Indonesian Islamic preacher, writer and businessman

Jam'an Nurkhatib Mansur (born December 19, 1976), better known as Yusuf Mansur, is a popular Indonesian Islamic preacher, writer, and businessman from Jakarta, as well as the principal of the pesantren boarding school Daarul Qur'an Ketapang in Tangerang. He is considered as among the many pop Islamic preachers who employ pop psychology and management theory to promote and propagate Islam (dawah) through self-help seminars and televangelism.

==Early life==
Mansur was born to a Betawi family and known for being pampered by his parents, and a smart child. He went through elementary education at Chairiyah Mansuriyah, Jakarta, and secondary education at Madrasah Aliyah Negeri 1 Grogol. He then continued his higher education at IAIN Syarif Hidayatullah department of law, majoring in shari'ah.

==Career==
In 1996 he was involved in the business related to information technology, but his business caused him to become heavily indebted and put him in detention for two months. He repeated this in 1998. During his jail time, he considered that he discovered the wisdom of sadaqah (lit: benevolence, charity). After the release from the prison, he tried to restart a business from scratch by selling ice at Kalideres terminal. He eventually expanded his business to the retail of thermos and carts and then managed to own employees. He considers that his life began to change as he became acquainted with a policeman who introduced him to an NGO. During his work in the NGO, he wrote a book regarding sadaqah and his experience in prison, yearning for his parents.
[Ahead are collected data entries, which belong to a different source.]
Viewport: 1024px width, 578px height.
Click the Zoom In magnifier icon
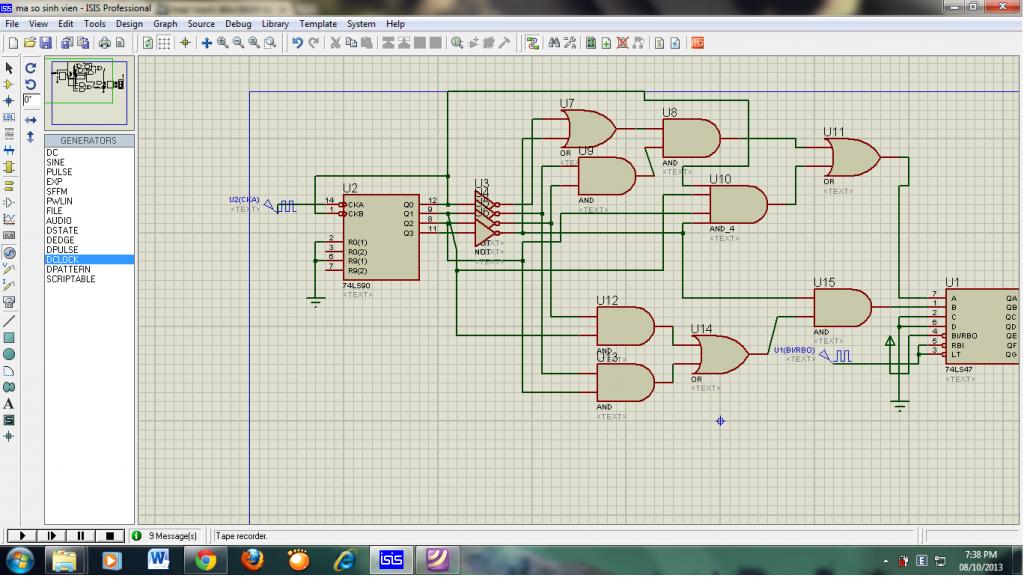(x=222, y=43)
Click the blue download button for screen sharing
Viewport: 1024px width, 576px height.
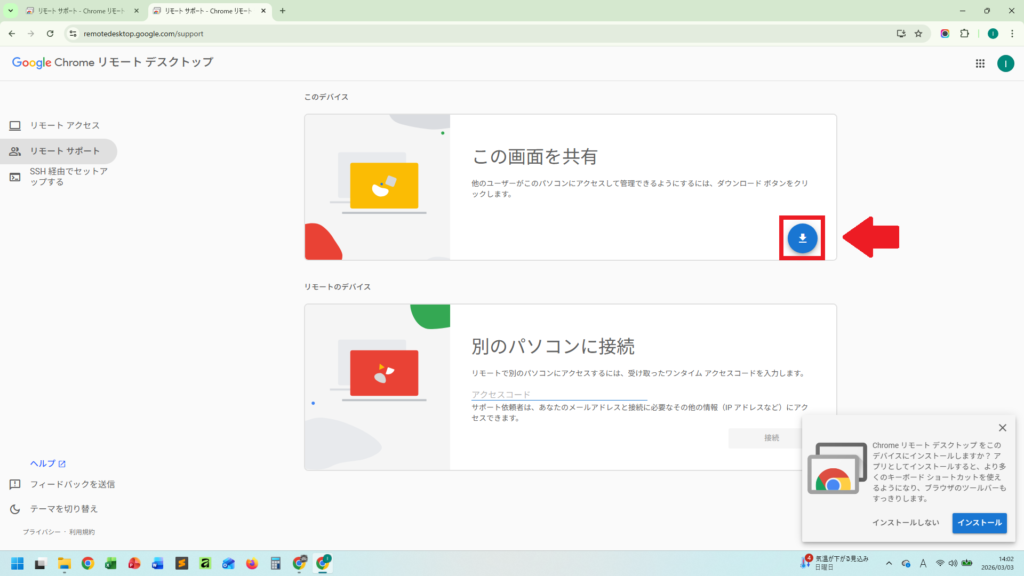click(x=802, y=237)
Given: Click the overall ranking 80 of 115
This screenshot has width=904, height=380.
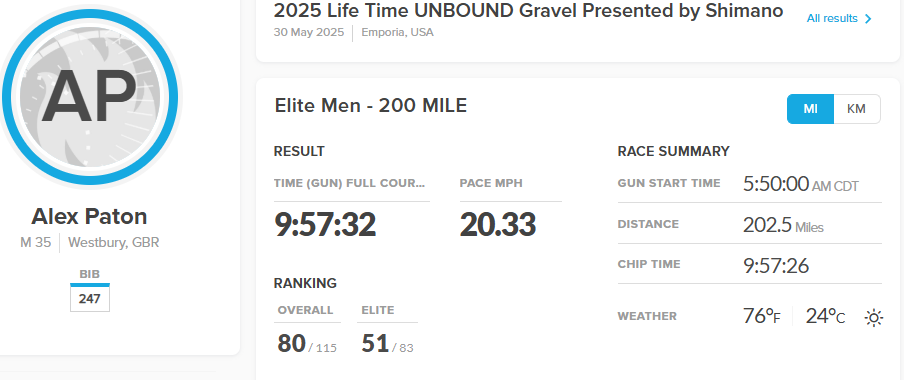Looking at the screenshot, I should click(x=307, y=343).
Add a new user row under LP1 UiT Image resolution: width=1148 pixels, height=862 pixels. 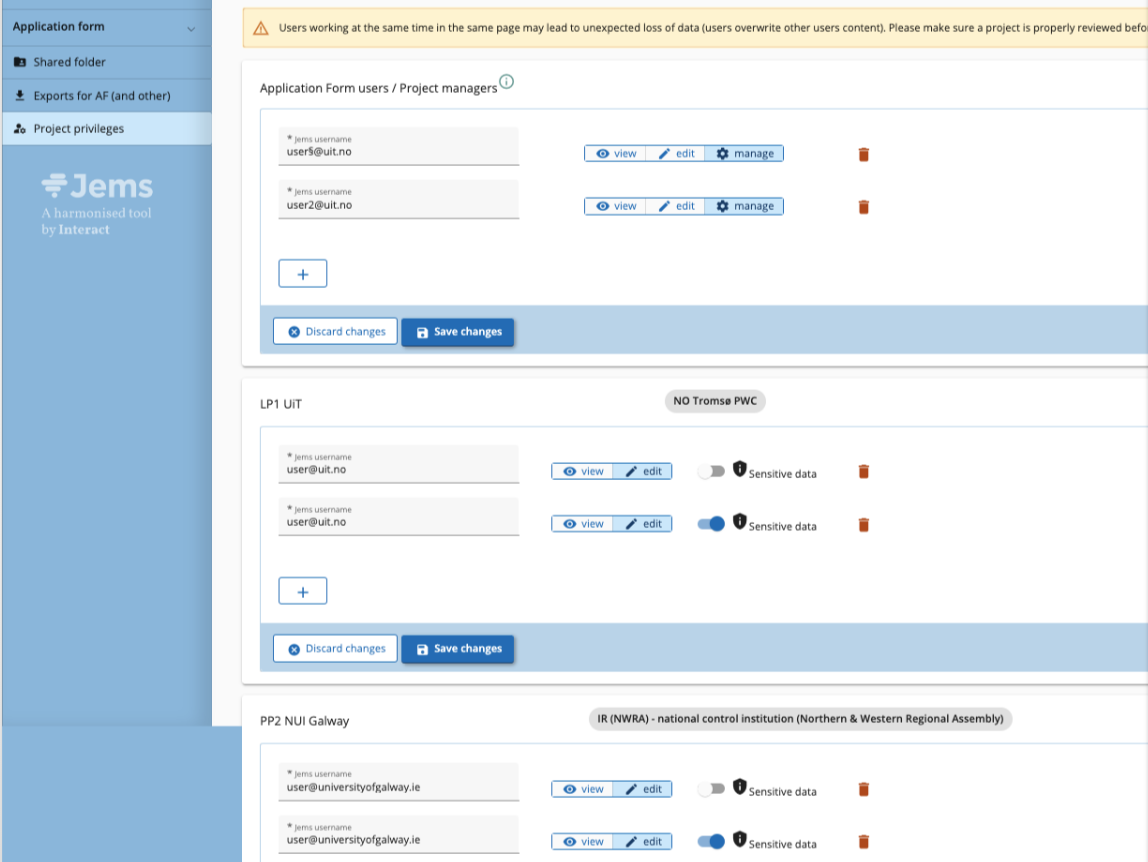pos(302,592)
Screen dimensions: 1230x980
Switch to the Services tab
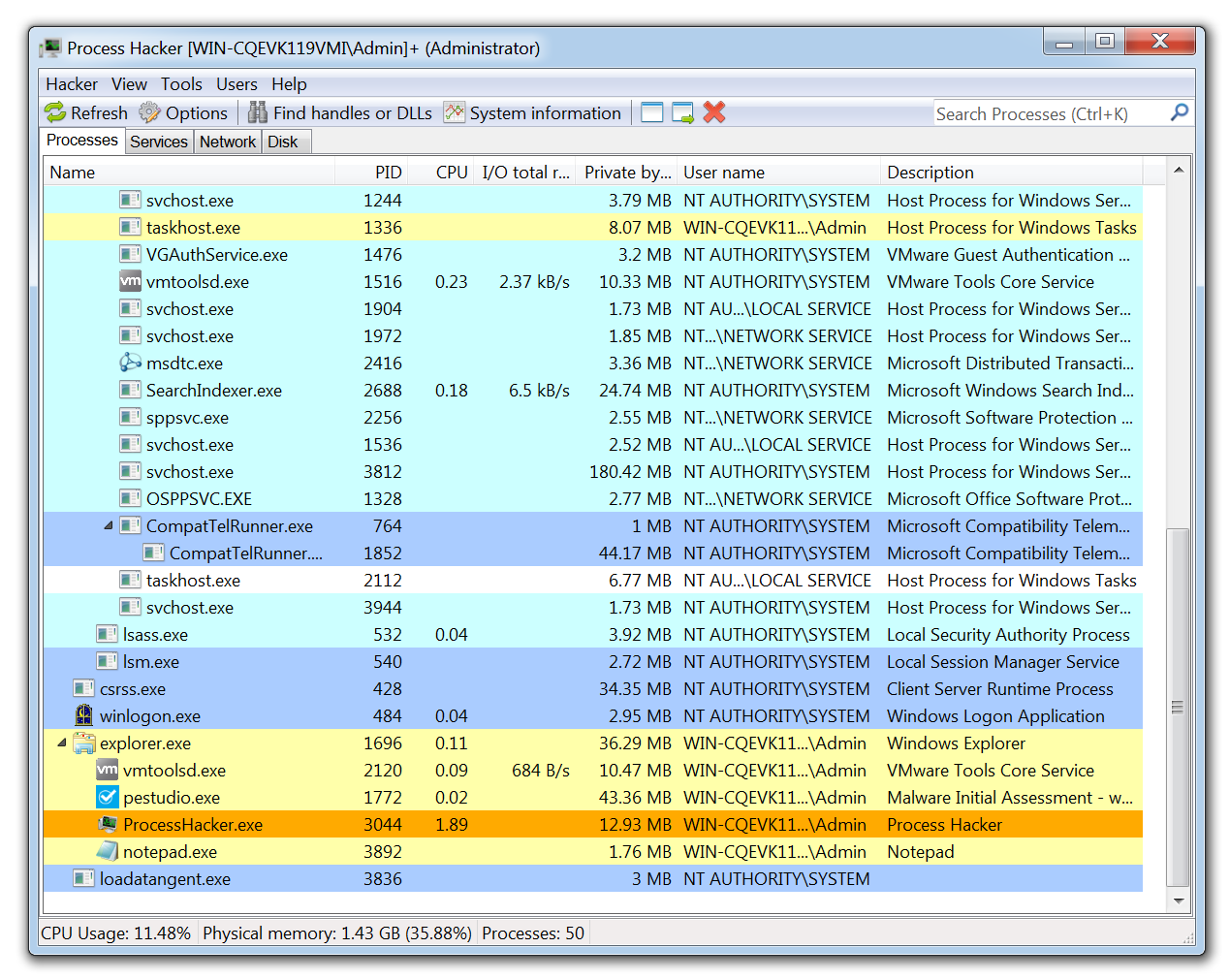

Unexpectedly, the book received a tremendous applause. Yusuf Mansur was then offered invitations to the book review. From here, invitations to lecture began to approach him. In many of his lectures, he always emphasizes the meaning behind sadaqah by giving examples of his real-life experiences. He also often emphasizes the importance of driving sharia economics through business. The simple style of his lecture makes the contents of the lecture easily digested by the public, thus leading to his popularity. He is now a member of the business network Veretra Sentosa International (VSI). After his success, Yusuf Mansur initiated the establishment of Qur'an Recitation Nursery Program (PPPA) which aimed at the free education for Qur'an memorization, in Pondok Pesantren Daarul Qur'an Ketapang in Cipondoh, Tangerang, Banten.

Although already a national figure well known by the people of Indonesia, Yusuf Mansur is known for paying homage and respect (tawadhu and ta'zhim) toward his teachers in elementary and secondary schools. This can be seen from the way he kisses their hands when he meets them. He also often takes time to stop at madrasah where he was raised by his teachers.